**WORK TO COMPLETE**
Output the entries below without any alteration.

----------------

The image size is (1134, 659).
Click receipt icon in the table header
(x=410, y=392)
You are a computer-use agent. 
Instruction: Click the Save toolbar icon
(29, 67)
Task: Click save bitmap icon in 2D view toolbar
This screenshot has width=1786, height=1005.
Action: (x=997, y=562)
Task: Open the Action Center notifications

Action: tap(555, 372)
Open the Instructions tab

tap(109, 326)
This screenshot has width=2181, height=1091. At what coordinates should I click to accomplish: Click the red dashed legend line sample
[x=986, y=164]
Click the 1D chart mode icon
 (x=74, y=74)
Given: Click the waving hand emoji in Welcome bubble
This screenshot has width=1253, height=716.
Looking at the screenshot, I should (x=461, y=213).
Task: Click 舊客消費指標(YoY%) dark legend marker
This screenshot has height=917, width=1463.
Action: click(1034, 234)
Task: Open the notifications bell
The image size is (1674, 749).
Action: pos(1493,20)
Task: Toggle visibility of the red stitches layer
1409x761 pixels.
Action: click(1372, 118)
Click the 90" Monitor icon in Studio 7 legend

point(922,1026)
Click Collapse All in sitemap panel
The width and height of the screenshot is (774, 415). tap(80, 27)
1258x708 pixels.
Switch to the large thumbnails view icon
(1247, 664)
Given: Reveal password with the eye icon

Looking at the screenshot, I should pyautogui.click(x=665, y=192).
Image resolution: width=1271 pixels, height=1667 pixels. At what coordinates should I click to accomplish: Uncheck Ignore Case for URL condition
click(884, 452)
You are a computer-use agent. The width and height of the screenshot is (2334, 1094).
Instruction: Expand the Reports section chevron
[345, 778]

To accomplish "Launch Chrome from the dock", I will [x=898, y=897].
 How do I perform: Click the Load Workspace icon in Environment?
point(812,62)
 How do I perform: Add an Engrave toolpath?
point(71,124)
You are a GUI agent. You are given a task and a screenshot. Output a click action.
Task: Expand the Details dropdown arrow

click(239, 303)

----------------

**ANSWER FOR THIS EXERCISE**
The image size is (1134, 659).
Click receipt icon in the table header
(x=410, y=392)
You are a computer-use agent. 
Instruction: Click the Save toolbar icon
(29, 67)
Task: Click save bitmap icon in 2D view toolbar
This screenshot has width=1786, height=1005.
Action: (x=997, y=562)
Task: Open the Action Center notifications

Action: tap(555, 372)
Open the Instructions tab

tap(109, 326)
This screenshot has width=2181, height=1091. At what coordinates should I click to accomplish: Click the red dashed legend line sample
[x=986, y=164]
Click the 1D chart mode icon
 (x=74, y=74)
Given: Click the waving hand emoji in Welcome bubble
This screenshot has width=1253, height=716.
Looking at the screenshot, I should (x=461, y=213).
Task: Click 舊客消費指標(YoY%) dark legend marker
This screenshot has height=917, width=1463.
Action: click(1034, 234)
Task: Open the notifications bell
The image size is (1674, 749).
Action: pos(1493,20)
Task: Toggle visibility of the red stitches layer
1409x761 pixels.
Action: click(1372, 118)
Click the 90" Monitor icon in Studio 7 legend

point(922,1026)
Click Collapse All in sitemap panel
The width and height of the screenshot is (774, 415). tap(80, 27)
1258x708 pixels.
Switch to the large thumbnails view icon
(1247, 664)
Given: Reveal password with the eye icon

Looking at the screenshot, I should pyautogui.click(x=665, y=192).
Image resolution: width=1271 pixels, height=1667 pixels. At what coordinates should I click to accomplish: Uncheck Ignore Case for URL condition
click(884, 452)
You are a computer-use agent. The width and height of the screenshot is (2334, 1094).
Instruction: Expand the Reports section chevron
[345, 778]

To accomplish "Launch Chrome from the dock", I will [x=898, y=897].
 How do I perform: Click the Load Workspace icon in Environment?
point(812,62)
 How do I perform: Add an Engrave toolpath?
point(71,124)
You are a GUI agent. You are given a task and a screenshot. Output a click action.
Task: Expand the Details dropdown arrow

click(239, 303)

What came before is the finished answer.